Bunny Bread: Making Spring Delicious (The Good Way)

Bunny Bread: Making Spring Delicious (The Good Way)

My son asked me to make Easter bread. I said yes before I knew what I was agreeing to.

To be fair, I thought he meant a regular loaf. Something shaped like a cross, maybe. Traditional. Modest. The kind of Easter bread you bring to brunch and everyone admires and then politely eats a slice of.

He meant bunny-shaped rolls. With little ears. And a cottontail.

So that's what we made.

Bunny bread is exactly what it sounds like: individual rolls shaped like bunnies, baked soft and golden, served warm from the oven at Easter brunch or any spring morning when you decide the world needs more bunnies. They look complicated. They are not complicated. If you can shape a dinner roll, you can make bunny bread.

The magic is in the shaping, and it's genuinely fun. You take a piece of dough and pinch off a small ball for the body. Then you take a slightly smaller piece and roll it into a long thin rope. You fold that rope in half to make ears and press them onto the body. Roll a small round ball for the tail and press it gently onto the back. That's a bunny. It takes about two minutes per roll.

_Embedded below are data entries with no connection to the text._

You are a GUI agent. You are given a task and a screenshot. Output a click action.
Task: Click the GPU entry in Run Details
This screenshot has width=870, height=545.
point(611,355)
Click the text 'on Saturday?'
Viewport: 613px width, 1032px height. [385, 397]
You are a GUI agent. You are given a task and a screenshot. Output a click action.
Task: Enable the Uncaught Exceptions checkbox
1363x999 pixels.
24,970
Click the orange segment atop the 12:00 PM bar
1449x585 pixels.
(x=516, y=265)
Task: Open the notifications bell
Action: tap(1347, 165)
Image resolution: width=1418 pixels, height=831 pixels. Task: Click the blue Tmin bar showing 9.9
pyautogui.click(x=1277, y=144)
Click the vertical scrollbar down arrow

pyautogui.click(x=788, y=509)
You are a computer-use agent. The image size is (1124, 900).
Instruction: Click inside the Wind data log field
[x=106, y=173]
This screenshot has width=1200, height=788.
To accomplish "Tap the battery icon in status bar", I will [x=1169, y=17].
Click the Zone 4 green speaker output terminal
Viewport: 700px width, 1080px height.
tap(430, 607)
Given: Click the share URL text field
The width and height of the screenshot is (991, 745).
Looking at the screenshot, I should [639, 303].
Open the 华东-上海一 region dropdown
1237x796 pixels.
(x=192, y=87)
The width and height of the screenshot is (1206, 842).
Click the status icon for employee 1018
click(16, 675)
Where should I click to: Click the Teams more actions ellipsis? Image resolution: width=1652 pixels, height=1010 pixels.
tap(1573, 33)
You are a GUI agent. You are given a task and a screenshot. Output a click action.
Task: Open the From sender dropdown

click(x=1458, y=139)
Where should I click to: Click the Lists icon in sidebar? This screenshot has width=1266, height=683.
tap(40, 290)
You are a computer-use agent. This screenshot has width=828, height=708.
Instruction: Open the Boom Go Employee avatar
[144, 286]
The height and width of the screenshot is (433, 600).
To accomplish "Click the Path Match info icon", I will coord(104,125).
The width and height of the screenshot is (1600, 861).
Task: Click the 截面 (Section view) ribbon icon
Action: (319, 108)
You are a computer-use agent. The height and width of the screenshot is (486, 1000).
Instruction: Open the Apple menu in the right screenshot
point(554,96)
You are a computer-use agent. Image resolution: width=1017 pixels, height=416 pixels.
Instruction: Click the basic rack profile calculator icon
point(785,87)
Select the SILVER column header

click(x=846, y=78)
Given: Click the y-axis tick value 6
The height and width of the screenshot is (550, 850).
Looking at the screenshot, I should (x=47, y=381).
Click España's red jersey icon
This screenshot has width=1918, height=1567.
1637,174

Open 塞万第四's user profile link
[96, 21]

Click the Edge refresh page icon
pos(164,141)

My son made twelve bunnies. Not twelve perfect bunnies. Twelve bunny-adjacent creations with varying ear lengths and questionable proportions and one that he declared was 'a really fat one.' I loved every single one of them.

We did the initial mixing on Saturday morning with my Peace Dough Whisk, which handled the sticky sourdough perfectly. The silicone surface glides through dough that would normally cling to everything. My son did a few of the mixing passes himself and was very proud of his contribution to the bunny-making enterprise.

The dough cold-proofed overnight in the fridge. Sunday morning, we shaped the bunnies together, let them proof one more time while we made coffee (me) and watched cartoons (him), and baked them at 375 degrees for about 20 minutes until they were golden.

The smell that came out of that oven on Easter morning was genuinely magical. Brown butter and warm bread and something a little tangy from the sourdough.

He ate three bunnies. He was very specific that the fat one was his.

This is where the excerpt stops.